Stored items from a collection
=== Begin Enclosure ===

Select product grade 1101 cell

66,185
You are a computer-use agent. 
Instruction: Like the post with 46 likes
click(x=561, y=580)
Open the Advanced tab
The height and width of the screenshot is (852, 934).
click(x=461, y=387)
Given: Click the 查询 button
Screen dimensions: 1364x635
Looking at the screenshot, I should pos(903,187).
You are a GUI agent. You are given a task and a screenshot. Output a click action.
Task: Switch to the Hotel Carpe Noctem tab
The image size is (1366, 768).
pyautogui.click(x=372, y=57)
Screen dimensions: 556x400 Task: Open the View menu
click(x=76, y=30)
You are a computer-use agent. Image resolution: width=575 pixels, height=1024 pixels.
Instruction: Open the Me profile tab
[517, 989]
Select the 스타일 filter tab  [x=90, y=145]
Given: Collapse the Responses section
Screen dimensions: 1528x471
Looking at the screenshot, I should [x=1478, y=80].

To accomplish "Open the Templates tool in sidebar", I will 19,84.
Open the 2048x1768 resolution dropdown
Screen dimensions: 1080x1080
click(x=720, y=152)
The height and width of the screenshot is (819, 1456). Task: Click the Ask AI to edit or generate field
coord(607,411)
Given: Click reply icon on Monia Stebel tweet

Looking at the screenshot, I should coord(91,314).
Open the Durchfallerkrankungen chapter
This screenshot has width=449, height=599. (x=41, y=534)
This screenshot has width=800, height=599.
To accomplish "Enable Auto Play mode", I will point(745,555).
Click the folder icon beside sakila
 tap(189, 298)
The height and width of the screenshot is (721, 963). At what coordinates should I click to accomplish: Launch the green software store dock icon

=== End Enclosure ===

#### AIM OF THE EXERCISE:
Write out the lines from the one containing "Open the Durchfallerkrankungen chapter" through the last line of the records above. Include both of those lines and nothing else.

#### REPLY TO THE EXERCISE:
Open the Durchfallerkrankungen chapter
This screenshot has width=449, height=599. (x=41, y=534)
This screenshot has width=800, height=599.
To accomplish "Enable Auto Play mode", I will point(745,555).
Click the folder icon beside sakila
 tap(189, 298)
The height and width of the screenshot is (721, 963). At what coordinates should I click to accomplish: Launch the green software store dock icon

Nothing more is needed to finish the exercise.